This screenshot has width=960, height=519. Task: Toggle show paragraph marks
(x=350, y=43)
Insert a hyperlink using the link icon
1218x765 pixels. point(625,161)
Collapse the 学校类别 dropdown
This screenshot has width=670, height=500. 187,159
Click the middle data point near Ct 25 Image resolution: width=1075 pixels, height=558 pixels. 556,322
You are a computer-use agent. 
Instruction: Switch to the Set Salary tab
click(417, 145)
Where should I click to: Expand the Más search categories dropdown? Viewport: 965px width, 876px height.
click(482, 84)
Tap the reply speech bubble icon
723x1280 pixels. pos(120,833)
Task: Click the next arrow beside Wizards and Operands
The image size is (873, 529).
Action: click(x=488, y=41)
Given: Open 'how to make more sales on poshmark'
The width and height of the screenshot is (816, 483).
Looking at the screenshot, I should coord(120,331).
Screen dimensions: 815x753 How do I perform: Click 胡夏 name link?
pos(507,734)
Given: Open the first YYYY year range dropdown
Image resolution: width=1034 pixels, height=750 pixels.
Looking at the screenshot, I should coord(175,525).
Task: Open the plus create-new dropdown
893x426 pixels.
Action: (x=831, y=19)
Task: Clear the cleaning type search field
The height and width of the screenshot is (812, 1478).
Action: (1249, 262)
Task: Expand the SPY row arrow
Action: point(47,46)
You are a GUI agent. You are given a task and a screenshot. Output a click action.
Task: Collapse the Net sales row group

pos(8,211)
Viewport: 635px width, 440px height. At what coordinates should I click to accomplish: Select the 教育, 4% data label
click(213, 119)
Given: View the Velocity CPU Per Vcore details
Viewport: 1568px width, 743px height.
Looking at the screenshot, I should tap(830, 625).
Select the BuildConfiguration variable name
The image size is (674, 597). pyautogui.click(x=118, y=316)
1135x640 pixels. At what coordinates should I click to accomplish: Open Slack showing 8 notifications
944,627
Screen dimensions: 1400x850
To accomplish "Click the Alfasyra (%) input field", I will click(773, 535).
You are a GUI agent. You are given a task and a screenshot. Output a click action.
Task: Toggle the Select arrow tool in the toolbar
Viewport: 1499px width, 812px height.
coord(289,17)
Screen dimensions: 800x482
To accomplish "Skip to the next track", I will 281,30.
※
Work instructions: Make an exact copy of every record listed above.

Exercise response:
This screenshot has width=960, height=519. Task: Toggle show paragraph marks
(x=350, y=43)
Insert a hyperlink using the link icon
1218x765 pixels. point(625,161)
Collapse the 学校类别 dropdown
This screenshot has width=670, height=500. 187,159
Click the middle data point near Ct 25 Image resolution: width=1075 pixels, height=558 pixels. 556,322
You are a computer-use agent. 
Instruction: Switch to the Set Salary tab
click(417, 145)
Where should I click to: Expand the Más search categories dropdown? Viewport: 965px width, 876px height.
click(482, 84)
Tap the reply speech bubble icon
723x1280 pixels. pos(120,833)
Task: Click the next arrow beside Wizards and Operands
The image size is (873, 529).
Action: click(x=488, y=41)
Given: Open 'how to make more sales on poshmark'
The width and height of the screenshot is (816, 483).
Looking at the screenshot, I should coord(120,331).
Screen dimensions: 815x753 How do I perform: Click 胡夏 name link?
pos(507,734)
Given: Open the first YYYY year range dropdown
Image resolution: width=1034 pixels, height=750 pixels.
Looking at the screenshot, I should coord(175,525).
Task: Open the plus create-new dropdown
893x426 pixels.
Action: (x=831, y=19)
Task: Clear the cleaning type search field
The height and width of the screenshot is (812, 1478).
Action: (1249, 262)
Task: Expand the SPY row arrow
Action: point(47,46)
You are a GUI agent. You are given a task and a screenshot. Output a click action.
Task: Collapse the Net sales row group

pos(8,211)
Viewport: 635px width, 440px height. At what coordinates should I click to accomplish: Select the 教育, 4% data label
click(213, 119)
Given: View the Velocity CPU Per Vcore details
Viewport: 1568px width, 743px height.
Looking at the screenshot, I should tap(830, 625).
Select the BuildConfiguration variable name
The image size is (674, 597). pyautogui.click(x=118, y=316)
1135x640 pixels. At what coordinates should I click to accomplish: Open Slack showing 8 notifications
944,627
Screen dimensions: 1400x850
To accomplish "Click the Alfasyra (%) input field", I will click(773, 535).
You are a GUI agent. You are given a task and a screenshot. Output a click action.
Task: Toggle the Select arrow tool in the toolbar
Viewport: 1499px width, 812px height.
coord(289,17)
Screen dimensions: 800x482
To accomplish "Skip to the next track", I will 281,30.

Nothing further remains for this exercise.